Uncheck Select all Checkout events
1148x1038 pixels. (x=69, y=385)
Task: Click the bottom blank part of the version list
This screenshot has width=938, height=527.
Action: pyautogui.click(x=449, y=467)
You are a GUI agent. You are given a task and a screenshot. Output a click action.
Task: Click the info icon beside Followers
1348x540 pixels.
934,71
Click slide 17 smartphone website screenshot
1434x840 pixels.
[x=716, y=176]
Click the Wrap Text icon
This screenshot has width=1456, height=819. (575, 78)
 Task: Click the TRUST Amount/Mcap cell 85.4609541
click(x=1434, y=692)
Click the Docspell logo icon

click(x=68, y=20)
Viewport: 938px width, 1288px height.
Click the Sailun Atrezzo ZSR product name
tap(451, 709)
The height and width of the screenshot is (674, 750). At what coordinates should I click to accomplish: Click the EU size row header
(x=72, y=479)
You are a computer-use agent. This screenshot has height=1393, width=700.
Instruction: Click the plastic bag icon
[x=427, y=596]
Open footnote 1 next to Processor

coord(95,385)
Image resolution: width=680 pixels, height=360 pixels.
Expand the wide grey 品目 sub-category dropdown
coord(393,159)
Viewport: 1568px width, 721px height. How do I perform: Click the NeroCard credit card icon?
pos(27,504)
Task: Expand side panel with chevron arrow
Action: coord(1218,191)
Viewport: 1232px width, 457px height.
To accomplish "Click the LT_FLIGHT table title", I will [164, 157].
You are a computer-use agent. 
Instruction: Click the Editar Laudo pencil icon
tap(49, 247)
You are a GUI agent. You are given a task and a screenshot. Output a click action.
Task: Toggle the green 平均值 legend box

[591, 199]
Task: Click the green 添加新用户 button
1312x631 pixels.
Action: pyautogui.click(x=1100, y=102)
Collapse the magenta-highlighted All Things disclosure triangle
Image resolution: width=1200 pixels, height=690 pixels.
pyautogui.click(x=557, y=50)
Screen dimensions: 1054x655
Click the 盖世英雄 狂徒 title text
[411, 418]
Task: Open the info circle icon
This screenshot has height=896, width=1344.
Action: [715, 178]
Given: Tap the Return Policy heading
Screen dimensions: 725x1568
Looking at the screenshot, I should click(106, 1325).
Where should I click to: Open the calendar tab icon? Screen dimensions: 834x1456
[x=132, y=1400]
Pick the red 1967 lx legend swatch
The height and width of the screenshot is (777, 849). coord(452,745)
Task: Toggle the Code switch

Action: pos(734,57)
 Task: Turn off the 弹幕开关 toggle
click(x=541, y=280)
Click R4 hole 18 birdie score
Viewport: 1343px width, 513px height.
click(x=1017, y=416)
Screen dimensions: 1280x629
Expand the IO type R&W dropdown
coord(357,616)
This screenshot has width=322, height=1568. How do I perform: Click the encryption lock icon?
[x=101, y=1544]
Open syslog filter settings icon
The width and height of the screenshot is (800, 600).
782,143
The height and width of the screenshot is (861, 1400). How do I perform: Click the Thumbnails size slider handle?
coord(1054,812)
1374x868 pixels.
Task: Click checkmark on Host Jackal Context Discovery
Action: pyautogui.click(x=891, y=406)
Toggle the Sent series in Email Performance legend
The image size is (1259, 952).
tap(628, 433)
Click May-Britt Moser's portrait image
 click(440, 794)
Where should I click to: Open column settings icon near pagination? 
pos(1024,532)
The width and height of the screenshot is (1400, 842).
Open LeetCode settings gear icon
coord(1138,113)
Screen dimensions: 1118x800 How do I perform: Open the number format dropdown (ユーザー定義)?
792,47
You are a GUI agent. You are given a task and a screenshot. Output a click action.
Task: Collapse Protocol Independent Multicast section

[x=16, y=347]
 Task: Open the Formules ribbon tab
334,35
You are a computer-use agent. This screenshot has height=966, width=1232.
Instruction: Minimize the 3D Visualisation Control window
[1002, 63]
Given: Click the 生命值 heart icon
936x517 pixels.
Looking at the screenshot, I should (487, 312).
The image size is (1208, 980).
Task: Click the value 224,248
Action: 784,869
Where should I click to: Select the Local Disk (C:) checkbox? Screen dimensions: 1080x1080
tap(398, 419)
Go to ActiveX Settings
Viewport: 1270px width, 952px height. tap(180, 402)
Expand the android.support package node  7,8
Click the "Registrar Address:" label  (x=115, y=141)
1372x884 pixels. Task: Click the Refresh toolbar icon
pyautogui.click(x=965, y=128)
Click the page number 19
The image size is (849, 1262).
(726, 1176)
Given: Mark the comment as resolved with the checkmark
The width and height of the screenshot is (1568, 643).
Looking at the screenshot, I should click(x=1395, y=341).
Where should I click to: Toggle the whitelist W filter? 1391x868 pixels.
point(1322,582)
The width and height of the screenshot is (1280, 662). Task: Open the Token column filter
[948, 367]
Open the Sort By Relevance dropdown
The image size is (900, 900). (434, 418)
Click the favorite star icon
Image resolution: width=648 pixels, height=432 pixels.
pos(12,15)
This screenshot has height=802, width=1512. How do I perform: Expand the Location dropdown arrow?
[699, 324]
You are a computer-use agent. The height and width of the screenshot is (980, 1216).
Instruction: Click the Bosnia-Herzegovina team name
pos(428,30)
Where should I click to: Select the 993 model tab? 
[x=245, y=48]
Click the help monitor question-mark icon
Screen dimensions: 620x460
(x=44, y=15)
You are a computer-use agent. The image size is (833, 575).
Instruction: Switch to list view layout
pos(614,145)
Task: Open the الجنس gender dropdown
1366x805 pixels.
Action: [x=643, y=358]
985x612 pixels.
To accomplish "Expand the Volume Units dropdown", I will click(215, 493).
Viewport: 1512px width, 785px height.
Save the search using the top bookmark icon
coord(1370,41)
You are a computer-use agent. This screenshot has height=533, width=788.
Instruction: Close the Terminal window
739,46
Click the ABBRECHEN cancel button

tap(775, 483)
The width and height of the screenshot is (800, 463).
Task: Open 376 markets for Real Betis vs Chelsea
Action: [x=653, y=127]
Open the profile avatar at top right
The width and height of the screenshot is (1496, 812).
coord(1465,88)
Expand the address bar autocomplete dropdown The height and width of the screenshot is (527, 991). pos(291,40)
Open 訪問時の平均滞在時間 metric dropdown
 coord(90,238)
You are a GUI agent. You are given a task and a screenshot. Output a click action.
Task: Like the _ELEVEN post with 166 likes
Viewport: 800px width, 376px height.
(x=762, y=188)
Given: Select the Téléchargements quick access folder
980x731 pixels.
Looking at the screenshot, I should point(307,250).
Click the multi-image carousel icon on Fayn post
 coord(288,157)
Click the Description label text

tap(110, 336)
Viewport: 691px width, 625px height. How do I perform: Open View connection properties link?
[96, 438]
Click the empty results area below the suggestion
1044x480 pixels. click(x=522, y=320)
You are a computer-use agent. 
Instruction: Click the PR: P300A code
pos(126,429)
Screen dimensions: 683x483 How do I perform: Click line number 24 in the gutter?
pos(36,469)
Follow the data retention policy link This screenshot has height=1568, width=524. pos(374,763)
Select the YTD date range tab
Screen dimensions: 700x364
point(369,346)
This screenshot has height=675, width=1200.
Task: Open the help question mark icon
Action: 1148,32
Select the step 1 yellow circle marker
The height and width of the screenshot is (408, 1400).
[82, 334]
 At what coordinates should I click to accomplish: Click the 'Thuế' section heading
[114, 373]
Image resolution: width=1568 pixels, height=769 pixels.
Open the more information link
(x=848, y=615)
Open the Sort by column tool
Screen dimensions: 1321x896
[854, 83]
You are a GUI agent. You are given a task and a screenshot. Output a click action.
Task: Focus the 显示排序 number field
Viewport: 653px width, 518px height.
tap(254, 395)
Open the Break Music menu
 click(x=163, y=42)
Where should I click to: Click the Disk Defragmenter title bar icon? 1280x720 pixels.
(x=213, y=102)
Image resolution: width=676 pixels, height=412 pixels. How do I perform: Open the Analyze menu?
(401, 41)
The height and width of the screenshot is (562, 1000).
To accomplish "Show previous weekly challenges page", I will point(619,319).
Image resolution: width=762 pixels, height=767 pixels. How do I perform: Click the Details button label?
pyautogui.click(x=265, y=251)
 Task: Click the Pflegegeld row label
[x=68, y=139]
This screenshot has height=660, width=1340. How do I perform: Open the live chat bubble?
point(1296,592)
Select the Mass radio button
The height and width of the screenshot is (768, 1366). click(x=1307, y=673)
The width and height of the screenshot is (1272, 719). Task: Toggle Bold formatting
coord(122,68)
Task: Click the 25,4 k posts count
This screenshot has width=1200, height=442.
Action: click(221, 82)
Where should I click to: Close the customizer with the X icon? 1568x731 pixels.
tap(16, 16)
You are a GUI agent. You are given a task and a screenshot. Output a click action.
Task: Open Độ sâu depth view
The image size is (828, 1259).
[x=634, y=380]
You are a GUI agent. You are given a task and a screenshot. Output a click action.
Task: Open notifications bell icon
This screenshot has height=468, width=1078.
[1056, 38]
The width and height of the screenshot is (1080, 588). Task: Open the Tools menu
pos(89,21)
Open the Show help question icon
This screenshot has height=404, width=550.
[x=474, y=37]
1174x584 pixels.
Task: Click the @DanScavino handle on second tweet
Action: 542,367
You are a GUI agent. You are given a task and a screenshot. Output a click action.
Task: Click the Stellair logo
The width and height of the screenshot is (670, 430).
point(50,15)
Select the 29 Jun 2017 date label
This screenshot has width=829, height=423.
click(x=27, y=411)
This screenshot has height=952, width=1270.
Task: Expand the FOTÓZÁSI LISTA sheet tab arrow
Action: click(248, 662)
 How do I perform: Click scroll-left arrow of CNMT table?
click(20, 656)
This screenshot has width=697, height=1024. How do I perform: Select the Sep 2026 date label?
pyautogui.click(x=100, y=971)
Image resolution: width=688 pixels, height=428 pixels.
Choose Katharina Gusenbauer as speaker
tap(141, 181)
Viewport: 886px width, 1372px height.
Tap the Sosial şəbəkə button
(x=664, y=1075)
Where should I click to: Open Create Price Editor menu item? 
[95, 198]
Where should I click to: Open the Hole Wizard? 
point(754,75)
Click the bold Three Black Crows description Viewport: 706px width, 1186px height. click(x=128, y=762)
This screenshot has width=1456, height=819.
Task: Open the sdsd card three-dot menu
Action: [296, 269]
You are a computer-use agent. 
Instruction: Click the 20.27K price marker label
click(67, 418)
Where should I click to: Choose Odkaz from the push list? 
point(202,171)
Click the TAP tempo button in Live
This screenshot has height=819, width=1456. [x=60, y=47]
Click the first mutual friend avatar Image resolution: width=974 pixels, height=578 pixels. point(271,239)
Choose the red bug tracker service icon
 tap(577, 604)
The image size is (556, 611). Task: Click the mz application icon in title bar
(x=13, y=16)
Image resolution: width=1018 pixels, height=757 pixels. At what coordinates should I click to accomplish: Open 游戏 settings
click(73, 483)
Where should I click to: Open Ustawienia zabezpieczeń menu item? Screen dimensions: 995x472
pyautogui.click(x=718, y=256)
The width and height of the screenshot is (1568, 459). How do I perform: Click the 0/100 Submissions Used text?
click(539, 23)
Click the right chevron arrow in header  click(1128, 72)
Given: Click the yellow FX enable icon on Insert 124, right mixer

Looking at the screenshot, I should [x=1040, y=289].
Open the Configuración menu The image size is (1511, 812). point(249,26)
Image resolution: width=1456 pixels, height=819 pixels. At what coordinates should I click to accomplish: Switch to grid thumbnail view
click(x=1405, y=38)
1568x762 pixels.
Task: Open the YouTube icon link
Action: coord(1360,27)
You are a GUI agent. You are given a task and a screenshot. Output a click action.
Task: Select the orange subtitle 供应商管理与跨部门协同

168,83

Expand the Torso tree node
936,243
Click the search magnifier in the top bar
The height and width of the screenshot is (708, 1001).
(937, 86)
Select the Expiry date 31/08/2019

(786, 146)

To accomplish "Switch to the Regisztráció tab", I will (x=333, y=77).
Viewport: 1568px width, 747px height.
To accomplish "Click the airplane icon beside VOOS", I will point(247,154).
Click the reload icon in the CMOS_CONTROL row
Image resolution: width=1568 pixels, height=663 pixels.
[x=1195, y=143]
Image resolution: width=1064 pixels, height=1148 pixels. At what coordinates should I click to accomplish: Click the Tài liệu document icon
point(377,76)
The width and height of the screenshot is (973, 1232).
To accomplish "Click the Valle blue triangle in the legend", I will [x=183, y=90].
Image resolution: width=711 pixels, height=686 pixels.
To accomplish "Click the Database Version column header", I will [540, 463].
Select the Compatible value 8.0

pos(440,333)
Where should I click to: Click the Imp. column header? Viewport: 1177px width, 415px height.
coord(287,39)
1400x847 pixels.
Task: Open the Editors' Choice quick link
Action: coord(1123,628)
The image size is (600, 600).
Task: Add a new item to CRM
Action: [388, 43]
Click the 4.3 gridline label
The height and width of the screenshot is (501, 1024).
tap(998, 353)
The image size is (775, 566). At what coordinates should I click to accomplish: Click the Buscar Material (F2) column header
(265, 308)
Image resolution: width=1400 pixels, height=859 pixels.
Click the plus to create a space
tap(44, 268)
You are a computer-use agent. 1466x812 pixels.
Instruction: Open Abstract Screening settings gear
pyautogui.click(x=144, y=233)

----

▸ What you will do: Rewrite everything from "You are a computer-use agent. The image" down to "coord(1370,41)" in the material, swapping "dropdown" for "menu" and leaving the rest unchanged.

▸ Exercise output:
You are a computer-use agent. The image size is (833, 575).
Instruction: Switch to list view layout
pos(614,145)
Task: Open the الجنس gender menu
1366x805 pixels.
Action: [x=643, y=358]
985x612 pixels.
To accomplish "Expand the Volume Units menu", I will click(215, 493).
Viewport: 1512px width, 785px height.
Save the search using the top bookmark icon
coord(1370,41)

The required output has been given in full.